Down to the last line, copy the records below without any change.

Start of LISTED RECORDS

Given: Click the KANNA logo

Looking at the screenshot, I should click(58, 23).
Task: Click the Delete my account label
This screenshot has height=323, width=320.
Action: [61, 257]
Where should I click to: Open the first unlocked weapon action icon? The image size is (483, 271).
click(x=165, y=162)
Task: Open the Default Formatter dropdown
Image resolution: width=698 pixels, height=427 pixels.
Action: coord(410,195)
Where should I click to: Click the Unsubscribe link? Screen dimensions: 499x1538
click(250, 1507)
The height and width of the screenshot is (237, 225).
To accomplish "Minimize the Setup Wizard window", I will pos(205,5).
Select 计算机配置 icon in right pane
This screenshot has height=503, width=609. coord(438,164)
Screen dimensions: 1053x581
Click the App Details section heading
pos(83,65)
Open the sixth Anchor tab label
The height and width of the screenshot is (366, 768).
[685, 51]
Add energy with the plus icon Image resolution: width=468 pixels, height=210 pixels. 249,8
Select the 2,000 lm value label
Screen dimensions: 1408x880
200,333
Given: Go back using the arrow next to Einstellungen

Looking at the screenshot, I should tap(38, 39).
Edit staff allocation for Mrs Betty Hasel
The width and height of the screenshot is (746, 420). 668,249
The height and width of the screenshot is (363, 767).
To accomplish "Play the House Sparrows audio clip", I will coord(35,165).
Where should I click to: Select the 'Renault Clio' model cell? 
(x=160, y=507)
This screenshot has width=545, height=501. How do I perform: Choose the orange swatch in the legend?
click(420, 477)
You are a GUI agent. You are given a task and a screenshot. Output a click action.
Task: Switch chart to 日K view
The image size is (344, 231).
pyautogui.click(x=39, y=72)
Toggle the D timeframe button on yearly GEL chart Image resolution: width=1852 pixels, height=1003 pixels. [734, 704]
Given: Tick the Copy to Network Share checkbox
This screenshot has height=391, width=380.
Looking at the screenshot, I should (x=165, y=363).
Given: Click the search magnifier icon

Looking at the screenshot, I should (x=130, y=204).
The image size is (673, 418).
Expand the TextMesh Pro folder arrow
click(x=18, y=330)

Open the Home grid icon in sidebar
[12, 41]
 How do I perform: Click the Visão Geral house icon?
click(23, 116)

End of LISTED RECORDS

# EXERCISE SOLUTION
Given: Click the KANNA logo

Looking at the screenshot, I should click(58, 23).
Task: Click the Delete my account label
This screenshot has height=323, width=320.
Action: [61, 257]
Where should I click to: Open the first unlocked weapon action icon? The image size is (483, 271).
click(x=165, y=162)
Task: Open the Default Formatter dropdown
Image resolution: width=698 pixels, height=427 pixels.
Action: coord(410,195)
Where should I click to: Click the Unsubscribe link? Screen dimensions: 499x1538
click(250, 1507)
The height and width of the screenshot is (237, 225).
To accomplish "Minimize the Setup Wizard window", I will pos(205,5).
Select 计算机配置 icon in right pane
This screenshot has height=503, width=609. coord(438,164)
Screen dimensions: 1053x581
Click the App Details section heading
pos(83,65)
Open the sixth Anchor tab label
The height and width of the screenshot is (366, 768).
[685, 51]
Add energy with the plus icon Image resolution: width=468 pixels, height=210 pixels. 249,8
Select the 2,000 lm value label
Screen dimensions: 1408x880
200,333
Given: Go back using the arrow next to Einstellungen

Looking at the screenshot, I should tap(38, 39).
Edit staff allocation for Mrs Betty Hasel
The width and height of the screenshot is (746, 420). 668,249
The height and width of the screenshot is (363, 767).
To accomplish "Play the House Sparrows audio clip", I will coord(35,165).
Where should I click to: Select the 'Renault Clio' model cell? 
(x=160, y=507)
This screenshot has width=545, height=501. How do I perform: Choose the orange swatch in the legend?
click(420, 477)
You are a GUI agent. You are given a task and a screenshot. Output a click action.
Task: Switch chart to 日K view
The image size is (344, 231).
pyautogui.click(x=39, y=72)
Toggle the D timeframe button on yearly GEL chart Image resolution: width=1852 pixels, height=1003 pixels. [734, 704]
Given: Tick the Copy to Network Share checkbox
This screenshot has height=391, width=380.
Looking at the screenshot, I should (x=165, y=363).
Given: Click the search magnifier icon

Looking at the screenshot, I should (x=130, y=204).
The image size is (673, 418).
Expand the TextMesh Pro folder arrow
click(x=18, y=330)

Open the Home grid icon in sidebar
[12, 41]
 How do I perform: Click the Visão Geral house icon?
click(23, 116)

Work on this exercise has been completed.